Après un assez long laps de temps, j’appelai le Dr Albrecht, le médecin qui m’avait rééduqué lors de ma sortie du Long Sommeil. Quand il se trouva à l’autre bout du fil, je lui dis qui j’étais, car mon appareil n’avait, pas d’écran de vision.

— J’ai reconnu votre voix, dit-il. Salut, mon garçon. Comment va le travail ?

— Plutôt bien. Ils ne m’ont pas encore proposé une part dans l’affaire.

— Laissez-leur le temps. Et par ailleurs ? Heureux ? Vous vous réadaptez ?

— Très bien. Si j’avais su combien ces jours-ci seraient merveilleux, j’aurais commencé plus tôt ma cure de Long Sommeil ! Pour rien au monde je ne retournerais en 1970 !

— Oh ! n’exagérons rien ! Je me souviens très bien de cette année-là. J’étais un gamin dans une ferme du Nebraska, je péchais, je chassais, je m’amusais bien. Plus qu’aujourd’hui.

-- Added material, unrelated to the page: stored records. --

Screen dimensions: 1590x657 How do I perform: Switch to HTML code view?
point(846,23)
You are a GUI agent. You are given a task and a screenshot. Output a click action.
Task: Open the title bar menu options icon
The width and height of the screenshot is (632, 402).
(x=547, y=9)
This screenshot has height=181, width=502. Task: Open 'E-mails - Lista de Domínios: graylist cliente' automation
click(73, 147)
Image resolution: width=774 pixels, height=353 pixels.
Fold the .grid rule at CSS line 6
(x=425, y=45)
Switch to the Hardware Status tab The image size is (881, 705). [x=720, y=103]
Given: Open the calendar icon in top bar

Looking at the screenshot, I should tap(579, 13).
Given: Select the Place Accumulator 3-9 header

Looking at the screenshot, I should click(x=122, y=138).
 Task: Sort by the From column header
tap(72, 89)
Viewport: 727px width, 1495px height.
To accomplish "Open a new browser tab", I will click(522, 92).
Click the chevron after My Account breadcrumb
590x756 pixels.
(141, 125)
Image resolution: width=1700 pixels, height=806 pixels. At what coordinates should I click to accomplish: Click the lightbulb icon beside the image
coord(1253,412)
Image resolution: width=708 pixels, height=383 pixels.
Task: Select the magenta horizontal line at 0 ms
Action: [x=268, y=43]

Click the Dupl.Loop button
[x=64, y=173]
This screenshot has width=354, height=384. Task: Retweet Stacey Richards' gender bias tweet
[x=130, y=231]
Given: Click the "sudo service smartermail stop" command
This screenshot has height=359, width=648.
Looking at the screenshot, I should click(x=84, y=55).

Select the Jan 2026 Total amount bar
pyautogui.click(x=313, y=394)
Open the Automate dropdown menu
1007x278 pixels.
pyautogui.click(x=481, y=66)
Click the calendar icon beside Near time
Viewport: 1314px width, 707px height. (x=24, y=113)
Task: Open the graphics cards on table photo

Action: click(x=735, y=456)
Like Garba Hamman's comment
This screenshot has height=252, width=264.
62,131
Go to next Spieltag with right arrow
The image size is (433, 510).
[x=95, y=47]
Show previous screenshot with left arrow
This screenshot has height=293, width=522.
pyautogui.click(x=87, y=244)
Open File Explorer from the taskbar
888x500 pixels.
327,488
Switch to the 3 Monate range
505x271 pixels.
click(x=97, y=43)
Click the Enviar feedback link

— Chacun ses goûts. Je préfère aujourd’hui. Dites, docteur, je ne vous ai pas appelé pour philosopher ; il m’arrive quelque chose de troublant.

— De quoi s’agit-il ?

— Est-il possible, docteur, que le sommeil hypothermique provoque de l’amnésie ?

Il hésita avant de répondre.

— Ce n’est pas impossible, bien que pour ma part, je n’aie jamais eu connaissance de cas de ce genre ; j’entends, sans autre cause que le Sommeil lui-même.

— Qu’est-ce qui peut susciter l’amnésie ?

— Toute une série de choses. La plus courante étant peut-être le désir inconscient qu’en a le malade. Il oublie une suite d’événements, ou en modifie les données, parce que la vérité à leur sujet lui est insupportable. C’est ce qu’on appelle l’amnésie proprement dite. Ensuite, il y a les amnésies provoquées par choc sur le crâne, les amnésies par suggestion, sous l’action de drogues ou d’hypnotisme. Qu’avez-vous, mon garçon ? Vous ne retrouvez plus votre carnet de chèques ?

— Aucun rapport. Pour autant que je puisse en juger, je me sens parfaitement, normal. Mais il y a des choses d’avant ma cure dont, je ne parviens pas à retrouver le souvenir… et ça m’ennuie.

— Je vois. Y a-t-il une possibilité du genre de celles que je vous ai énumérées ?

— Oui… heu… toutes, si l’on excepte le coup sur le crâne, et même ça a pu arriver pendant que j’étais ivre.

— J’oubliais de parler de l’amnésie temporaire la plus courante : sous l’influence de l’alcool. Voyons, pourquoi ne pas venir me voir ? Nous en discuterions ensemble. Si je ne parviens pas à vous aider (après tout je ne suis pas psychiatre), je peux vous aiguiller sur un hypno-analyste qui vous épluchera, la mémoire comme un oignon et vous dira pourquoi vous avez été en retard à l’école le 4 février, quand vous étiez à la Maternelle. Comme il est assez cher, vous feriez bien de venir essayer avec moi d’abord.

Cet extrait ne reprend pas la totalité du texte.